The researchers examined the teens’ alpha and beta brain waves after they viewed the visual cues, and found differences between the teens with the subtypes of ADHD and typically developing teens. The alpha wave patterns of teens with the inattentive type did not process the important information in the visual cues, limiting their ability to succeed.
The researchers also examined the subjects’ beta waves, which are associated with the performance of motor tasks. These also differed among those with and without ADHD and were most deficient in teens with the combined type, suggesting that these teens had greatest difficulty accomplishing the motor task—pressing a button.
“We found both distinct and common task-related neurophysiological impairments in ADHD subtypes. Our results suggest that task-induced changes in EEG oscillations provide an objective measure, which in conjunction with other sources of information might help distinguish between ADHD subtypes and therefore aid in diagnoses and evaluation of treatment,” the researchers concluded.
According to Fassbender, researchers in the field of ADHD have questioned whether the ADHD combined subtype simply represents a more severe form of ADHD.
“Our study suggests differential impairment profiles in the ADHD subtypes, and not simply an additive effect of impairments in the ADHD combined subtype,” Fassbender says. “The inattentive group had problems processing the cues, whereas the combined type had problems using the cues to prepare a motor response.”
The UC Davis finding could also inform the development of treatments to address the underlying processing differences between ADHD subtypes, Fassbender adds.
“Most treatments for ADHD do not take subtype differences into account,” she notes. “Our findings suggest targets for treatment should differ for the ADHD inattentive versus combined subtypes, and that advanced analysis of brain waves may provide a biomarker for testing treatment responses.”
There may be non-medical implications as well, she adds.
“Studies like ours can pinpoint exactly what the different impairment is for different children, so you can even develop teaching strategies for specific impairments,” she gives as an example.
However, Fassbender notes, “It’s still early in the game, and this would require more extensive testing of our methods, but I feel that the more you understand the underlying biology, the better chance we have of developing an obvious commercial application down the road.

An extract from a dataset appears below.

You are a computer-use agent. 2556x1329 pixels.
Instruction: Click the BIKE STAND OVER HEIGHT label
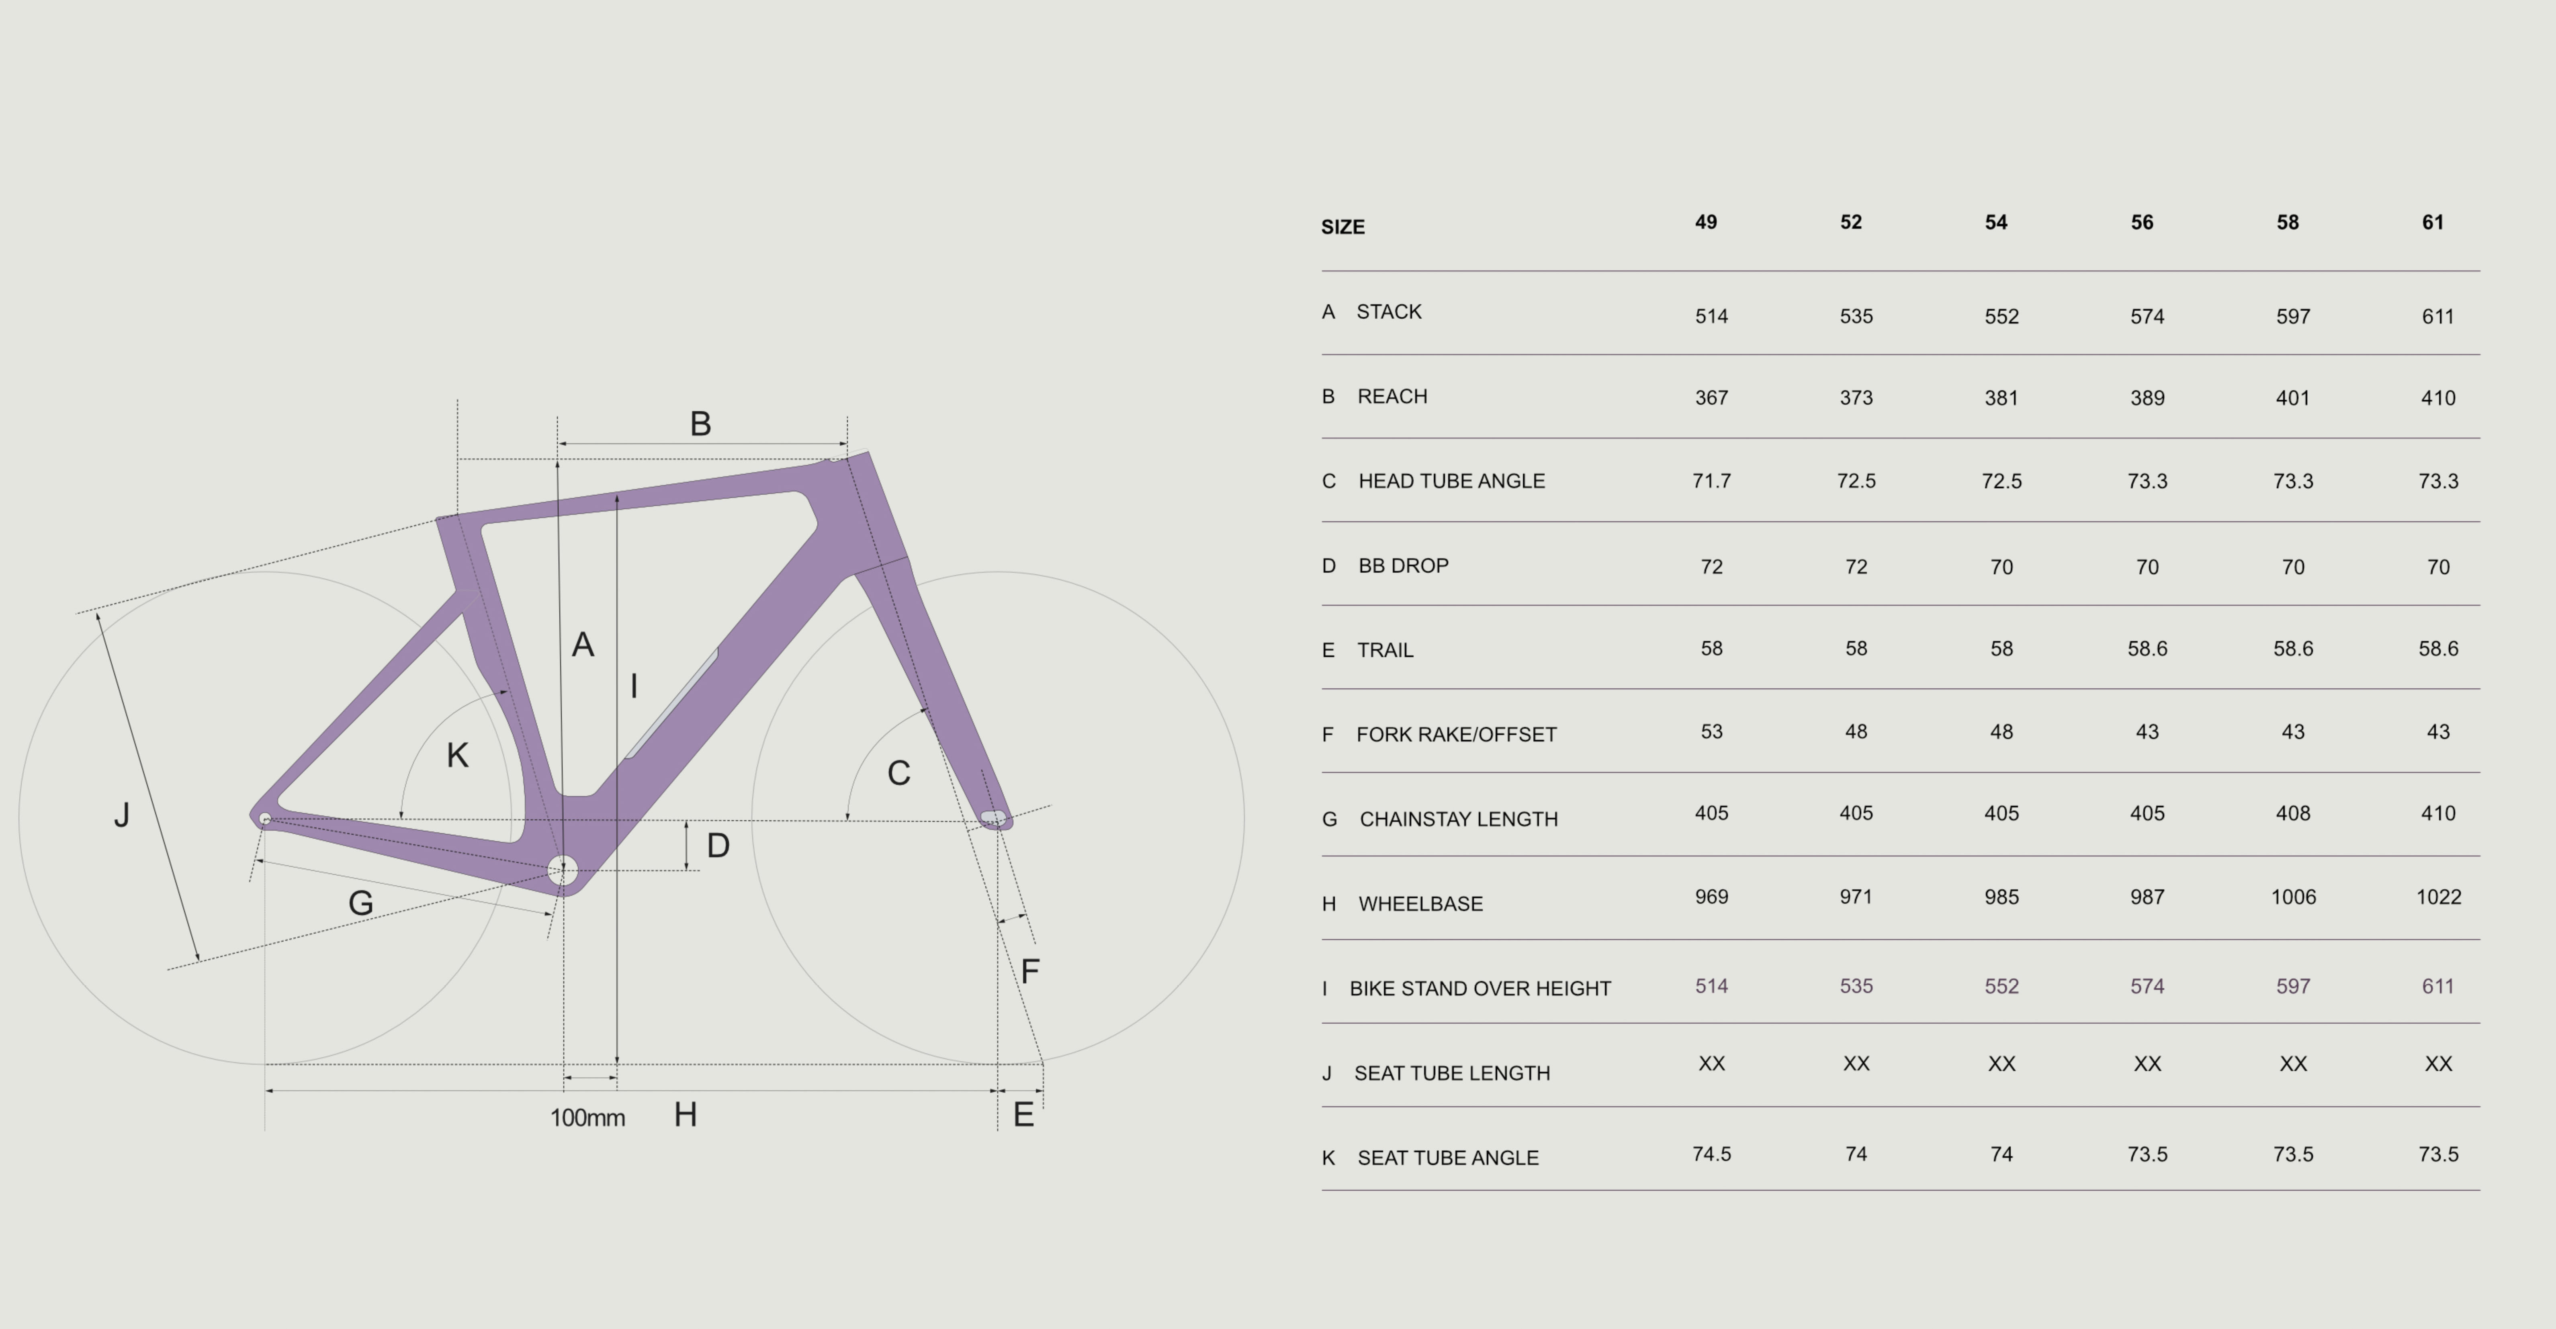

The study, “Differential Oscillatory Electroencephalogram Between Attention-Deficit/Hyperactivity Disorder Subtypes and Typically Developing Adolescents,” was published online on Oct. 11 in Biological Psychiatry, a journal of the Society of Biological Psychiatry. Fassbender’s co-authors included Ali Mazaheri, assistant professor at the University of Amsterdam’s Academic Medical Center and a guest researcher at the UC Davis Center for Mind and Brain, as well as Sharon Coffey-Corina, Tadeus A. Hartanto, Julie B. Schweitzer and George. R. Mangun. The study was funded by grants from the National Institute of Mental Health of the U.S. National Institutes of Health, the UC Davis MIND Institute and the Netherlands Organisation for Scientific Research, as well as a Klingenstein Third Generation Foundation ADHD Fellowship.